The main concern is whether hostile countries deploy air technology so advanced and so strange that it baffles and threatens the world’s greatest military power. But when lawmakers talk about it, they tend to leave a little wiggle room in case it’s something else – whether it’s more prosaic than a military rival or, you know, more cosmic.
“Right now there are a lot of unanswered questions,” Democratic Representative Adam Schiff of California told NBC this week. âIf other countries have capabilities that we don’t know, we want to know. If there is any other explanation than that, we want to learn that too.
Luis Elizondo, former head of the Pentagon’s Advanced Aerospace Threat Identification Program, said he didn’t believe the sightings came from a foreign power’s technology in part because it would have been nearly impossible to keep it off. secret. Elizondo accused the Defense Department of trying to discredit him and says there is a lot more information the United States has kept secret.
âWe live in an amazing universe,â Elizondo said. “There are all kinds of hypotheses that suggest that the three-dimensional universe we live in is not that easy to explain.”
But Michael Shermer, editor of Skeptic magazine, is skeptical.
The science historian, a longtime analyst of UFO theories and other phenomena, said he had seen too many blurry images of alleged alien encounters to be convinced by even more blurry images of aircraft spots . It’s a time, he notes, when several billion people around the world have smartphones that take sharp images and satellites accurately render details on the ground.
âShow me the body, show me the spaceship or show me some really high quality videos and photographs,â he said in an interview. “And I will believe.”
Mick West, a leading unexplained phenomena researcher and conspiracy theory debunker, said it was right for the government to investigate and report on the potential national security implications of the sightings captured in now declassified videos.
“Anytime there is some sort of unidentified object that crosses military airspace, it is a real problem that needs to be looked into,” he told AP.
“But the videos, even though they show unidentified objects, they don’t show amazing unidentified objects.”
Pilots and sky watchers have long reported sporadic UFO sightings in US airspace, apparently at unusual speeds or paths.
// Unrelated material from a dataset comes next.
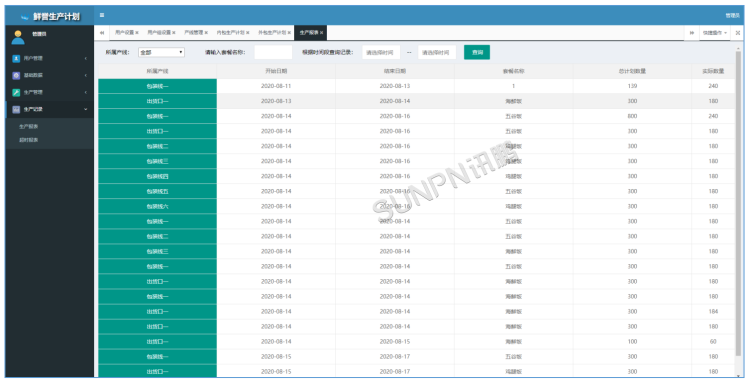
Task: Open the 快捷操作 dropdown
Action: click(715, 33)
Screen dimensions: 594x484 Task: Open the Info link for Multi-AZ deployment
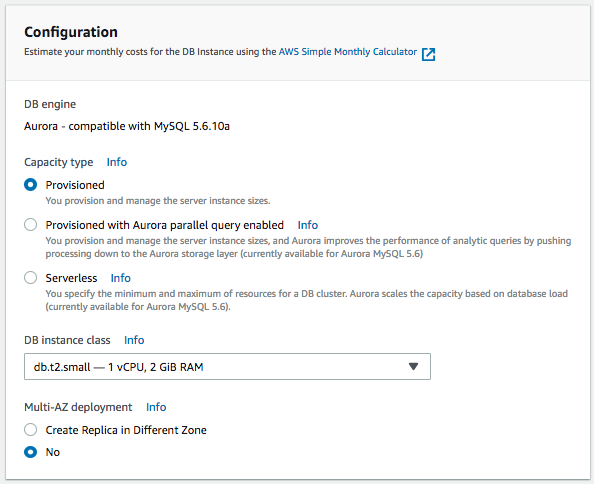(156, 407)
In most cases, these mysteries evaporate on examination.
In 1960, the CIA said 6,500 items had been reported to the US Air Force over the previous 13 years. The Air Force concluded that there was no evidence that these sightings were “hostile or hostile” or related to “interplanetary spacecraft,” the CIA said.
UFO reports have, of course, persisted since then. Some people who study the subject argue that investigations have been limited by the stigma of being tied to conspiracy theories or talking about little green men storming Earth. They note that the government has a history of blocking and lying about the unexplained.
It took 50 years for the government to come up with what it hoped was a complete debunking of allegations that alien bodies were recovered from a crash site in New Mexico in 1947. In 1997, the Air Force said that Roswell’s “bodies” were dummies used in parachute testing. , recent ancestors of today’s models.
Retired Air Force Col. Richard Weaver, who wrote one of the official reports on the Roswell rumors, has tried to assure the public that the government is not competent enough to cover up a true alien sighting . “We have a hard time keeping a secret,” he said, “let alone putting together a decent plot.”
A recent turning point came in December 2017, when The New York Times revealed a five-year Pentagon program to investigate UFOs. The Pentagon then released videos, leaked earlier, of military pilots encountering dark objects they couldn’t identify.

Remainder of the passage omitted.